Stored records
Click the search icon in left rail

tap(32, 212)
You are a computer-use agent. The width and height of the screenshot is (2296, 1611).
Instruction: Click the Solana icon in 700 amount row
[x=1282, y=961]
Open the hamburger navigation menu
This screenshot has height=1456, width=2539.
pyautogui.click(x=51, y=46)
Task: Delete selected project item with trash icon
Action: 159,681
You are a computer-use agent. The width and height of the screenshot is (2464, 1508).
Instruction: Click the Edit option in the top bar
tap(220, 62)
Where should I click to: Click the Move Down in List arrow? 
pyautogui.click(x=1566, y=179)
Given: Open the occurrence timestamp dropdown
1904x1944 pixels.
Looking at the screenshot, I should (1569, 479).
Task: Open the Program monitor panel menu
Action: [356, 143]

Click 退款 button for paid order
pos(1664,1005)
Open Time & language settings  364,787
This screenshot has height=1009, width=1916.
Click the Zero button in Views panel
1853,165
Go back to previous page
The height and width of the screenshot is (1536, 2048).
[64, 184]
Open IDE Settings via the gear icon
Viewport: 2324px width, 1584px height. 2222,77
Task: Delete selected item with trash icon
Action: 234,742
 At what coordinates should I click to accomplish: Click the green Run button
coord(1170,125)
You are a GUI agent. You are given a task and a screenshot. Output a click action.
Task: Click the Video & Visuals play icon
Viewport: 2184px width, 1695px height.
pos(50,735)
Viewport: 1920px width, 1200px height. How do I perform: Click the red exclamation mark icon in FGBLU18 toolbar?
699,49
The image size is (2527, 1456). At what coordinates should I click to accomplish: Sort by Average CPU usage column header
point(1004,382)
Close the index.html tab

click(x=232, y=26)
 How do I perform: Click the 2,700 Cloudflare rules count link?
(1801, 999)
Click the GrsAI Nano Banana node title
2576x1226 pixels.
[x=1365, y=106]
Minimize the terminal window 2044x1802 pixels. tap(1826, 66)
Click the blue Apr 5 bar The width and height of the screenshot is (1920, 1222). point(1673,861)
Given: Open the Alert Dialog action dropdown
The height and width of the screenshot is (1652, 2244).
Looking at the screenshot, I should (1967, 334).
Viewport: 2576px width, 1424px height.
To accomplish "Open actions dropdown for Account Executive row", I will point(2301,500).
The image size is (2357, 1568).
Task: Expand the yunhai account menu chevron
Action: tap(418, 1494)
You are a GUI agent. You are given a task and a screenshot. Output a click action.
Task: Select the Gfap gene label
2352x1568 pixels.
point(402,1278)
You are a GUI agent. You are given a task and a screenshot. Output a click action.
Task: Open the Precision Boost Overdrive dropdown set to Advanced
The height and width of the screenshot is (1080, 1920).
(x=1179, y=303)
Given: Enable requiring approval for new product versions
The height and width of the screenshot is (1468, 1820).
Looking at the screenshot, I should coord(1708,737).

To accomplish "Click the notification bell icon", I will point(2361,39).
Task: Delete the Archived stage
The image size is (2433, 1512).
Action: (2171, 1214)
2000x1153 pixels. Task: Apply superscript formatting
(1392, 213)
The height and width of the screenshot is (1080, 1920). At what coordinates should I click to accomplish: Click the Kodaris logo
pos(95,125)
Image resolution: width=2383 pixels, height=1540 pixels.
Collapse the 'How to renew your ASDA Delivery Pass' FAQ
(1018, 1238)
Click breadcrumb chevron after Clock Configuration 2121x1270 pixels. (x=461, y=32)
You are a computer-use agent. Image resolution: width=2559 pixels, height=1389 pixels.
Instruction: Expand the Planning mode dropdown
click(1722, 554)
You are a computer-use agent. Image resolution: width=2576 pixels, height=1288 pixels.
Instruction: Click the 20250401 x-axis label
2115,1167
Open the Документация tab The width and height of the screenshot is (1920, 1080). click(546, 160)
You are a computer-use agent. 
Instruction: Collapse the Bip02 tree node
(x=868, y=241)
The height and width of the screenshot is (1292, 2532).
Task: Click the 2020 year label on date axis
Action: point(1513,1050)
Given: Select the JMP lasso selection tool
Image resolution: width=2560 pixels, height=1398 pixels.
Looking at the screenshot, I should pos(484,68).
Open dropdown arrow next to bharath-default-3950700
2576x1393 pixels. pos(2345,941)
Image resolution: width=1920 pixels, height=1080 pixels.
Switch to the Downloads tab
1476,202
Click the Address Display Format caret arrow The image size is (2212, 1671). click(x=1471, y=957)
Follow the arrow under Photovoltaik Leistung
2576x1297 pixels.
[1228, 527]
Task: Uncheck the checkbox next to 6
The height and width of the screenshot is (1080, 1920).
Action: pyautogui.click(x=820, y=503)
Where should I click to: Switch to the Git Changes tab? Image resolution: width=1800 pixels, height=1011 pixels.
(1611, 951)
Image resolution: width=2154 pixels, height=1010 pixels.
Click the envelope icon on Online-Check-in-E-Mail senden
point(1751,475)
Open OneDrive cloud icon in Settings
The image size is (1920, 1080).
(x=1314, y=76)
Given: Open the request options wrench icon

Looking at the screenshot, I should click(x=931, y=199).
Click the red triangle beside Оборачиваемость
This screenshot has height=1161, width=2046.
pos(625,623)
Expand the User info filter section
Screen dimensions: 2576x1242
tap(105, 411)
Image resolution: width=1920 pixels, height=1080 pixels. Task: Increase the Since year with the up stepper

● EXERCISE OBJECTIVE
Transcribe every line of the records exactly, please.

● RESULT OF THIS TASK
Click the search icon in left rail

tap(32, 212)
You are a computer-use agent. The width and height of the screenshot is (2296, 1611).
Instruction: Click the Solana icon in 700 amount row
[x=1282, y=961]
Open the hamburger navigation menu
This screenshot has height=1456, width=2539.
pyautogui.click(x=51, y=46)
Task: Delete selected project item with trash icon
Action: 159,681
You are a computer-use agent. The width and height of the screenshot is (2464, 1508).
Instruction: Click the Edit option in the top bar
tap(220, 62)
Where should I click to: Click the Move Down in List arrow? 
pyautogui.click(x=1566, y=179)
Given: Open the occurrence timestamp dropdown
1904x1944 pixels.
Looking at the screenshot, I should (1569, 479).
Task: Open the Program monitor panel menu
Action: [356, 143]

Click 退款 button for paid order
pos(1664,1005)
Open Time & language settings  364,787
This screenshot has height=1009, width=1916.
Click the Zero button in Views panel
1853,165
Go back to previous page
The height and width of the screenshot is (1536, 2048).
[64, 184]
Open IDE Settings via the gear icon
Viewport: 2324px width, 1584px height. 2222,77
Task: Delete selected item with trash icon
Action: 234,742
 At what coordinates should I click to accomplish: Click the green Run button
coord(1170,125)
You are a GUI agent. You are given a task and a screenshot. Output a click action.
Task: Click the Video & Visuals play icon
Viewport: 2184px width, 1695px height.
pos(50,735)
Viewport: 1920px width, 1200px height. How do I perform: Click the red exclamation mark icon in FGBLU18 toolbar?
699,49
The image size is (2527, 1456). At what coordinates should I click to accomplish: Sort by Average CPU usage column header
point(1004,382)
Close the index.html tab

click(x=232, y=26)
 How do I perform: Click the 2,700 Cloudflare rules count link?
(1801, 999)
Click the GrsAI Nano Banana node title
2576x1226 pixels.
[x=1365, y=106]
Minimize the terminal window 2044x1802 pixels. tap(1826, 66)
Click the blue Apr 5 bar The width and height of the screenshot is (1920, 1222). point(1673,861)
Given: Open the Alert Dialog action dropdown
The height and width of the screenshot is (1652, 2244).
Looking at the screenshot, I should (1967, 334).
Viewport: 2576px width, 1424px height.
To accomplish "Open actions dropdown for Account Executive row", I will point(2301,500).
The image size is (2357, 1568).
Task: Expand the yunhai account menu chevron
Action: tap(418, 1494)
You are a GUI agent. You are given a task and a screenshot. Output a click action.
Task: Select the Gfap gene label
2352x1568 pixels.
point(402,1278)
You are a GUI agent. You are given a task and a screenshot. Output a click action.
Task: Open the Precision Boost Overdrive dropdown set to Advanced
The height and width of the screenshot is (1080, 1920).
(x=1179, y=303)
Given: Enable requiring approval for new product versions
The height and width of the screenshot is (1468, 1820).
Looking at the screenshot, I should coord(1708,737).

To accomplish "Click the notification bell icon", I will point(2361,39).
Task: Delete the Archived stage
The image size is (2433, 1512).
Action: (2171, 1214)
2000x1153 pixels. Task: Apply superscript formatting
(1392, 213)
The height and width of the screenshot is (1080, 1920). At what coordinates should I click to accomplish: Click the Kodaris logo
pos(95,125)
Image resolution: width=2383 pixels, height=1540 pixels.
Collapse the 'How to renew your ASDA Delivery Pass' FAQ
(1018, 1238)
Click breadcrumb chevron after Clock Configuration 2121x1270 pixels. (x=461, y=32)
You are a computer-use agent. Image resolution: width=2559 pixels, height=1389 pixels.
Instruction: Expand the Planning mode dropdown
click(1722, 554)
You are a computer-use agent. Image resolution: width=2576 pixels, height=1288 pixels.
Instruction: Click the 20250401 x-axis label
2115,1167
Open the Документация tab The width and height of the screenshot is (1920, 1080). click(546, 160)
You are a computer-use agent. 
Instruction: Collapse the Bip02 tree node
(x=868, y=241)
The height and width of the screenshot is (1292, 2532).
Task: Click the 2020 year label on date axis
Action: point(1513,1050)
Given: Select the JMP lasso selection tool
Image resolution: width=2560 pixels, height=1398 pixels.
Looking at the screenshot, I should pos(484,68).
Open dropdown arrow next to bharath-default-3950700
2576x1393 pixels. pos(2345,941)
Image resolution: width=1920 pixels, height=1080 pixels.
Switch to the Downloads tab
1476,202
Click the Address Display Format caret arrow The image size is (2212, 1671). click(x=1471, y=957)
Follow the arrow under Photovoltaik Leistung
2576x1297 pixels.
[1228, 527]
Task: Uncheck the checkbox next to 6
The height and width of the screenshot is (1080, 1920).
Action: pyautogui.click(x=820, y=503)
Where should I click to: Switch to the Git Changes tab? Image resolution: width=1800 pixels, height=1011 pixels.
(1611, 951)
Image resolution: width=2154 pixels, height=1010 pixels.
Click the envelope icon on Online-Check-in-E-Mail senden
point(1751,475)
Open OneDrive cloud icon in Settings
The image size is (1920, 1080).
(x=1314, y=76)
Given: Open the request options wrench icon

Looking at the screenshot, I should click(x=931, y=199).
Click the red triangle beside Оборачиваемость
This screenshot has height=1161, width=2046.
pos(625,623)
Expand the User info filter section
Screen dimensions: 2576x1242
tap(105, 411)
Image resolution: width=1920 pixels, height=1080 pixels. Task: Increase the Since year with the up stepper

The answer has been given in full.